There’s nowhere to hide. I wish Rath was back here with me, but he has left me alone to suffer this humiliation. I feel absolutely abandoned. I slink down to the base of the cage and lie there, looking at the top of it and hoping against hope this somehow ends well. God. Hope is perverse and pathetic. I’ve been hunted down and now I’m being dragged through the private korabi quarter. I wish I knew why. Everything I know about justice in Megaris tells me I should be nanofood by now.
Eight
Vindicated
Rath
It has been more than a year since I was last in this courtyard, and since I last enjoyed the company of so many righteous korabi. The conversation in the hovercraft has been triumphant and buoyant from the moment I stepped in.
“King Krush has been notified of the capture, and he is pleased,” Kordin informs me. He is driving the hovercraft, and seeing him again is an unexpected pleasure. I’ve known him a long time. He and I trained in the royal guard. He’s still guard. I’m… not. It is the greatest honor a korabi can have to become a royal guard. Being a bounty hunter makes me the korabi equivalent of the human scum I hunt.
“Roar for Rath!” One of the younger korabi guard in the back shouts to the vehicle. The others follow his lead and shout and carry on, acknowledging my capture in the traditional korabi way—with great and fearsome noise.
The camaraderie is nice, but I cannot forget how quickly it disappears with a single act, or tragedy.
“Here we are. The royal guard will take possession of the human…”
I start to get out of the vehicle. “I want to make sure the human is properly incarcerated.”
Kordin reaches out and grabs me by the arm with a grip that only a familiar friend could get away with.
“Forget about the human. You’ve had enough of humans for a lifetime,” he declares. “I am taking you for a drink, and I am not taking no for an answer!”
The look Lyric gives me as she sees me walking away with my comrades would break my heart if I had one. I cannot afford to show any softness to her now. I do not know if I will ever be able to show her kindness again. It might be that our days in the green were the only connection we will ever be able to experience. If they are, I have the satisfaction of knowing I took full advantage of every moment.
Kordin leads me away to the bar. The royal guard has its own small city inside the royal compound.
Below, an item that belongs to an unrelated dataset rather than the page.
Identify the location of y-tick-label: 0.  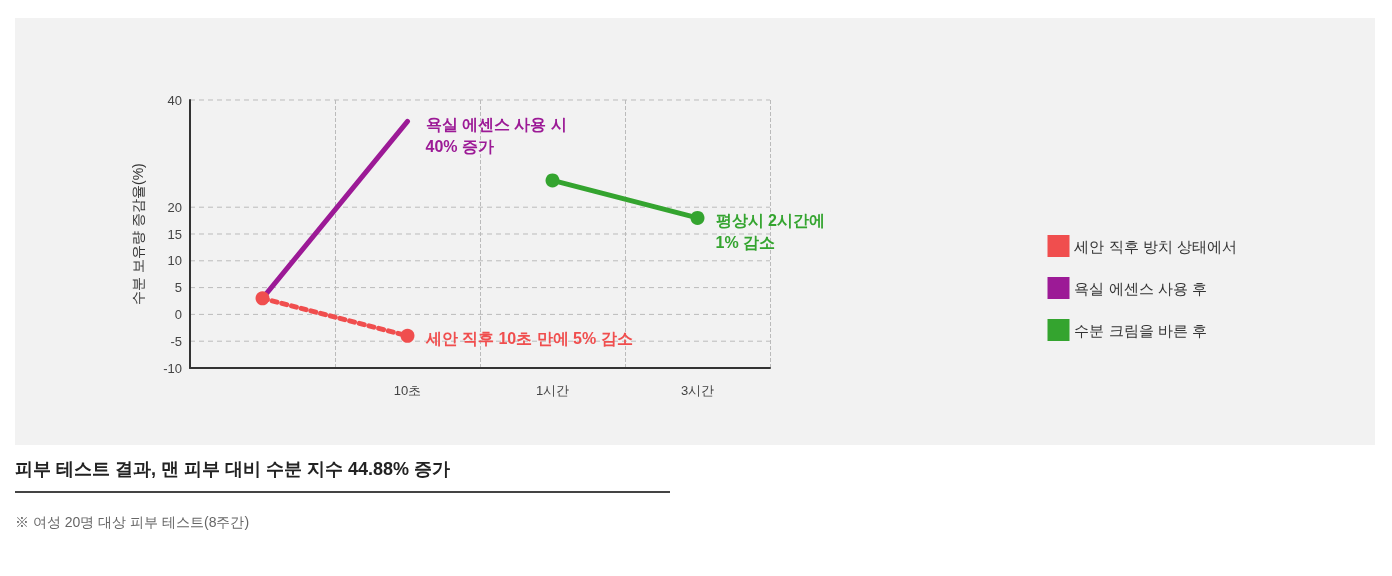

The barracks, the mess hall, and of course, the bar are the three mainstays of a royal guard’s life. I spent years in those three places, and returning to the Howl does feel like coming home. The door to the place is marked and scarred with the heads, teeth, fists and boots of generations of royal guards slamming into it.
Howl is not the official name of the bar, but it is the one the bar has been known by since it was built. It’s named for the sound guardsmen make there. If you happen to pass by on patrol on a calm night, you can hear howling across the entire compound.
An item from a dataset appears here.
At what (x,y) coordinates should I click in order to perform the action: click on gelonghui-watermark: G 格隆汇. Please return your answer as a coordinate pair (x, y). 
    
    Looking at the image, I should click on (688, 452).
It is a filthy place, filled with reprobates attempting to prove themselves in the king’s guard. I was one of them once. There is a stain remaining on the bar where my head was broken open in a fight. I spot it the second I walk in. A sense of nostalgia overwhelms me. The last time I was here, I was a smartass upstart. I thought I knew everything, and I was ready to fight anybody who didn't show me as much respect as I thought I deserved.
Oh, to go back to being that brash recruit, first in my class, biggest in my intake, and ready to go toe to toe with any of the graduated guards if they looked down on me. I wish I could be that innocent and stupid again. I made my best friends and worst mistakes in this place, not five feet from where I’m standing now.
* * *
Several years earlier…
“Move, peasants.”
Krush struts into the bar as if he owns the place. His golden hair flows in a cascade over his shoulders. He is handsome. He is the son of the king. A prince, I suppose. But he does not have what I have. Honor. Achievement. Or this medal I cannot stop looking at.
“Are you still clutching that trinket, Rath?”
He laughs as he walks in. The bar falls silent. The trinket I am holding is the medal his father just presented me with. It is testament to record high close combat scores. It bears my name, as does the academy’s wall of records. I have become a forever legend part of this place before ever seeing true war. I am tired of Krush’s bullying ways. He has nothing to back it up with, and it is time he knew that.